_SUPPLIED DATA:_

<<<<

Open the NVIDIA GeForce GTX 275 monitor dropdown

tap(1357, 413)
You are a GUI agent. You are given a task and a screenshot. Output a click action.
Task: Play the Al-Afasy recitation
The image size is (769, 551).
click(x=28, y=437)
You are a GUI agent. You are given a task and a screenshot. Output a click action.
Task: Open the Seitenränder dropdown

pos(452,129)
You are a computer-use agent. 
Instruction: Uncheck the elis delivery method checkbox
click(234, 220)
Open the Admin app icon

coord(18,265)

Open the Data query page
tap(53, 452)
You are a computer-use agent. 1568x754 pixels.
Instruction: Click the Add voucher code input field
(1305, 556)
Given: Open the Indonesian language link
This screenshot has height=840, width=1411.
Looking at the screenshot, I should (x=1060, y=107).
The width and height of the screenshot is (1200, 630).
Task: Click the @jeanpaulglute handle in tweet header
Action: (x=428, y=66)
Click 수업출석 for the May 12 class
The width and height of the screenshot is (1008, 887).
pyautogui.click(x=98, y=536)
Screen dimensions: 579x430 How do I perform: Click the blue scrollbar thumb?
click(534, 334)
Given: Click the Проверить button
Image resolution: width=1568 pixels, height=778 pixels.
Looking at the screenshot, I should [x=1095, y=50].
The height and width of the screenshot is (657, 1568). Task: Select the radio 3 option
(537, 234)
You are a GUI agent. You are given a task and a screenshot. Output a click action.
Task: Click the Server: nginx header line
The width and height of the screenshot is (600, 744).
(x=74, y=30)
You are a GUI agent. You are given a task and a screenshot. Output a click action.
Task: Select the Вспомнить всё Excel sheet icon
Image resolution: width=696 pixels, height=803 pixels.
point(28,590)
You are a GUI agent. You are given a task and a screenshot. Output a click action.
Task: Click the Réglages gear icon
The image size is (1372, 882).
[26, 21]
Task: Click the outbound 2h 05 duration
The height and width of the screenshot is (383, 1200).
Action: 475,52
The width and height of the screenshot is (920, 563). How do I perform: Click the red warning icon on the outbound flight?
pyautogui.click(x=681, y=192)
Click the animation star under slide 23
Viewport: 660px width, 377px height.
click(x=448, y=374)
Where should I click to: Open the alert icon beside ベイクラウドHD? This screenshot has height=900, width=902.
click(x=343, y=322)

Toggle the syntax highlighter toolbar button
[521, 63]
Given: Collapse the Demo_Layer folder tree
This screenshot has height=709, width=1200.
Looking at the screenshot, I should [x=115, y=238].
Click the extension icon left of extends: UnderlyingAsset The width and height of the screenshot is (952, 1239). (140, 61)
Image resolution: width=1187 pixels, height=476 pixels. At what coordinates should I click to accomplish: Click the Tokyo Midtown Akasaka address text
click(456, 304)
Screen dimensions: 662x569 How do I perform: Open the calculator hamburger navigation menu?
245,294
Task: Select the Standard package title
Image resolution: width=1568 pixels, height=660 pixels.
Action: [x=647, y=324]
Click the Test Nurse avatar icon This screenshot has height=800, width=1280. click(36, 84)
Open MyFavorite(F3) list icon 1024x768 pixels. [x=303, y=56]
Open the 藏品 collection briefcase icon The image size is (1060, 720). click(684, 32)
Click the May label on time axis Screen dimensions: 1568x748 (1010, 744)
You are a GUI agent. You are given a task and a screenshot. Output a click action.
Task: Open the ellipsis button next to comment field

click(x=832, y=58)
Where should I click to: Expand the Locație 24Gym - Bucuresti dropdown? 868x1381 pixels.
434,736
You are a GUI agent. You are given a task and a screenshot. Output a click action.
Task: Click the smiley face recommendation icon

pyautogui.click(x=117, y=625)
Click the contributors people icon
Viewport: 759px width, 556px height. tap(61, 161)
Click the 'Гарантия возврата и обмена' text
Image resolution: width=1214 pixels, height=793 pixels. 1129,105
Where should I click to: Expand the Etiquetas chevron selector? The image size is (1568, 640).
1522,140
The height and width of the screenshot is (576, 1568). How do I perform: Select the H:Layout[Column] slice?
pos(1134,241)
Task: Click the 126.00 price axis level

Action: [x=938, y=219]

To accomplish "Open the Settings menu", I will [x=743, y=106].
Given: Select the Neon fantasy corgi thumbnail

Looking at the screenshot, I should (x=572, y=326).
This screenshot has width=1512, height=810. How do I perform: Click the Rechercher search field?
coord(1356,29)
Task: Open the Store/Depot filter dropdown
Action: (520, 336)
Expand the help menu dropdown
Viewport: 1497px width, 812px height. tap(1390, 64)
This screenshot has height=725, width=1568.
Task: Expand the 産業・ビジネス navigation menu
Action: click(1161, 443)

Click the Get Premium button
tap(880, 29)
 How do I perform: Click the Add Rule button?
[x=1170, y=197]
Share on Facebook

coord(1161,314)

>>>>

_GOAL:_ Copy out every one of the lines above word for word, keeping their order and wording unchanged.

_COMPLETE ANSWER:_
Open the NVIDIA GeForce GTX 275 monitor dropdown

tap(1357, 413)
You are a GUI agent. You are given a task and a screenshot. Output a click action.
Task: Play the Al-Afasy recitation
The image size is (769, 551).
click(x=28, y=437)
You are a GUI agent. You are given a task and a screenshot. Output a click action.
Task: Open the Seitenränder dropdown

pos(452,129)
You are a computer-use agent. 
Instruction: Uncheck the elis delivery method checkbox
click(234, 220)
Open the Admin app icon

coord(18,265)

Open the Data query page
tap(53, 452)
You are a computer-use agent. 1568x754 pixels.
Instruction: Click the Add voucher code input field
(1305, 556)
Given: Open the Indonesian language link
This screenshot has height=840, width=1411.
Looking at the screenshot, I should (x=1060, y=107).
The width and height of the screenshot is (1200, 630).
Task: Click the @jeanpaulglute handle in tweet header
Action: (x=428, y=66)
Click 수업출석 for the May 12 class
The width and height of the screenshot is (1008, 887).
pyautogui.click(x=98, y=536)
Screen dimensions: 579x430 How do I perform: Click the blue scrollbar thumb?
click(534, 334)
Given: Click the Проверить button
Image resolution: width=1568 pixels, height=778 pixels.
Looking at the screenshot, I should [x=1095, y=50].
The height and width of the screenshot is (657, 1568). Task: Select the radio 3 option
(537, 234)
You are a GUI agent. You are given a task and a screenshot. Output a click action.
Task: Click the Server: nginx header line
The width and height of the screenshot is (600, 744).
(x=74, y=30)
You are a GUI agent. You are given a task and a screenshot. Output a click action.
Task: Select the Вспомнить всё Excel sheet icon
Image resolution: width=696 pixels, height=803 pixels.
point(28,590)
You are a GUI agent. You are given a task and a screenshot. Output a click action.
Task: Click the Réglages gear icon
The image size is (1372, 882).
[26, 21]
Task: Click the outbound 2h 05 duration
The height and width of the screenshot is (383, 1200).
Action: 475,52
The width and height of the screenshot is (920, 563). How do I perform: Click the red warning icon on the outbound flight?
pyautogui.click(x=681, y=192)
Click the animation star under slide 23
Viewport: 660px width, 377px height.
click(x=448, y=374)
Where should I click to: Open the alert icon beside ベイクラウドHD? This screenshot has height=900, width=902.
click(x=343, y=322)

Toggle the syntax highlighter toolbar button
[521, 63]
Given: Collapse the Demo_Layer folder tree
This screenshot has height=709, width=1200.
Looking at the screenshot, I should [x=115, y=238].
Click the extension icon left of extends: UnderlyingAsset The width and height of the screenshot is (952, 1239). (140, 61)
Image resolution: width=1187 pixels, height=476 pixels. At what coordinates should I click to accomplish: Click the Tokyo Midtown Akasaka address text
click(456, 304)
Screen dimensions: 662x569 How do I perform: Open the calculator hamburger navigation menu?
245,294
Task: Select the Standard package title
Image resolution: width=1568 pixels, height=660 pixels.
Action: [x=647, y=324]
Click the Test Nurse avatar icon This screenshot has height=800, width=1280. click(36, 84)
Open MyFavorite(F3) list icon 1024x768 pixels. [x=303, y=56]
Open the 藏品 collection briefcase icon The image size is (1060, 720). click(684, 32)
Click the May label on time axis Screen dimensions: 1568x748 (1010, 744)
You are a GUI agent. You are given a task and a screenshot. Output a click action.
Task: Open the ellipsis button next to comment field

click(x=832, y=58)
Where should I click to: Expand the Locație 24Gym - Bucuresti dropdown? 868x1381 pixels.
434,736
You are a GUI agent. You are given a task and a screenshot. Output a click action.
Task: Click the smiley face recommendation icon

pyautogui.click(x=117, y=625)
Click the contributors people icon
Viewport: 759px width, 556px height. tap(61, 161)
Click the 'Гарантия возврата и обмена' text
Image resolution: width=1214 pixels, height=793 pixels. 1129,105
Where should I click to: Expand the Etiquetas chevron selector? The image size is (1568, 640).
1522,140
The height and width of the screenshot is (576, 1568). How do I perform: Select the H:Layout[Column] slice?
pos(1134,241)
Task: Click the 126.00 price axis level

Action: [x=938, y=219]

To accomplish "Open the Settings menu", I will [x=743, y=106].
Given: Select the Neon fantasy corgi thumbnail

Looking at the screenshot, I should (x=572, y=326).
This screenshot has width=1512, height=810. How do I perform: Click the Rechercher search field?
coord(1356,29)
Task: Open the Store/Depot filter dropdown
Action: (520, 336)
Expand the help menu dropdown
Viewport: 1497px width, 812px height. tap(1390, 64)
This screenshot has height=725, width=1568.
Task: Expand the 産業・ビジネス navigation menu
Action: click(1161, 443)

Click the Get Premium button
tap(880, 29)
 How do I perform: Click the Add Rule button?
[x=1170, y=197]
Share on Facebook

coord(1161,314)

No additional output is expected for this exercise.